> [Page text]
*** Block opens ***
MUMBAI, India – As the number of positive tests for coronavirus in India topped 150, members of the Missionaries of Charity – the order founded by St. Mother Teresa of Calcutta to serve the poorest of the poor – are working to keep those cared for in their institutions safe.
Over 200 people live or work in the Shanti Daan home, run by the Missionaries of Charity brothers in Mumbai. The home’s 175 residents suffer from physical and developmental disabilities.
“We take people from the streets, the destitute, they are mostly challenged, both physically and mentally, we go and pick them up. Dying destitute in the streets, pavements, gutters, bus-stops, railway stations and public places,” said Brother Alexius.
“The destitute is generally in a condition of malnutrition, chronic illness, suffering with open and festering wounds, often with infections of maggots, severe tuberculosis, pneumonia, etc, some are completely dependent on us, even for basic needs like bathing, etc.,” he told Crux.
The religious brother said the police often bring people they find on the streets to Santi Daan, but now they are asking the authorities to test them for the coronavirus first.
“Our consultant doctors told us, to admit persons into Shanti Daan, only after getting them tested for the COVID 19. Additionally, for the next 15 days to a month, doctors told us not to admit anyone; but in case of emergency, in case a dying destitute is brought to us for admission, we have to see both sides,” he said. “Mother Teresa always said, these poor people are in the form of Jesus, so we cannot avoid them. We have to see all side. If a corona positive person comes, then all our patients who are inside are at high risk of infection, so we have to follow the guidelines and the rules.”
*** Block closes ***
> [What to work on]
1. In the article, how many residents live in the Shanti Daan home?
2. Please reproduce the passage of the article between "Over 200 people" and "the coronavirus first.", inclusive.

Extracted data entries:
*** Block opens ***
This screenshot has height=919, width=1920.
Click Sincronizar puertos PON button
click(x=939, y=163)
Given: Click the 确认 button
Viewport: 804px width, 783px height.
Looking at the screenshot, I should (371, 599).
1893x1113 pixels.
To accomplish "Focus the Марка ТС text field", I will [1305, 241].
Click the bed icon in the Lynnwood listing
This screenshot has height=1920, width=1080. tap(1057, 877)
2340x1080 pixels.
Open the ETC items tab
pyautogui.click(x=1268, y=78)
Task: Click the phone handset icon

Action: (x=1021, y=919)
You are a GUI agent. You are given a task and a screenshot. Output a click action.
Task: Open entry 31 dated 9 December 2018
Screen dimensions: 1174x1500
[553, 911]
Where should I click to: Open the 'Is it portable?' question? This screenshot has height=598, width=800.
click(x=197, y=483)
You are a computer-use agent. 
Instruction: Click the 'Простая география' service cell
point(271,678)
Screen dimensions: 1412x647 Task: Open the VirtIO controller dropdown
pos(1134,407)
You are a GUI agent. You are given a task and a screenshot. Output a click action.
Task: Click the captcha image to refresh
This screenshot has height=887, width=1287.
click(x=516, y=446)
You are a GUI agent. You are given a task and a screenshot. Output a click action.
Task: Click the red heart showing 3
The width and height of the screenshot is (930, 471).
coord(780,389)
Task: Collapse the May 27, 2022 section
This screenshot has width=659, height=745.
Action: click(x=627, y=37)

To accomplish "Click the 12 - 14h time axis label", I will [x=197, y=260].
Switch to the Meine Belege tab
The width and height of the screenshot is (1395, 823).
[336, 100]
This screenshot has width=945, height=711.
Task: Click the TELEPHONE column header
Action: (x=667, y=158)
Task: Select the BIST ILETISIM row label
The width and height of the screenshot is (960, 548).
*** Block closes ***
> [Answers to the tasks]
1. 175

2.
Over 200 people live or work in the Shanti Daan home, run by the Missionaries of Charity brothers in Mumbai. The home’s 175 residents suffer from physical and developmental disabilities.
“We take people from the streets, the destitute, they are mostly challenged, both physically and mentally, we go and pick them up. Dying destitute in the streets, pavements, gutters, bus-stops, railway stations and public places,” said Brother Alexius.
“The destitute is generally in a condition of malnutrition, chronic illness, suffering with open and festering wounds, often with infections of maggots, severe tuberculosis, pneumonia, etc, some are completely dependent on us, even for basic needs like bathing, etc.,” he told Crux.
The religious brother said the police often bring people they find on the streets to Santi Daan, but now they are asking the authorities to test them for the coronavirus first.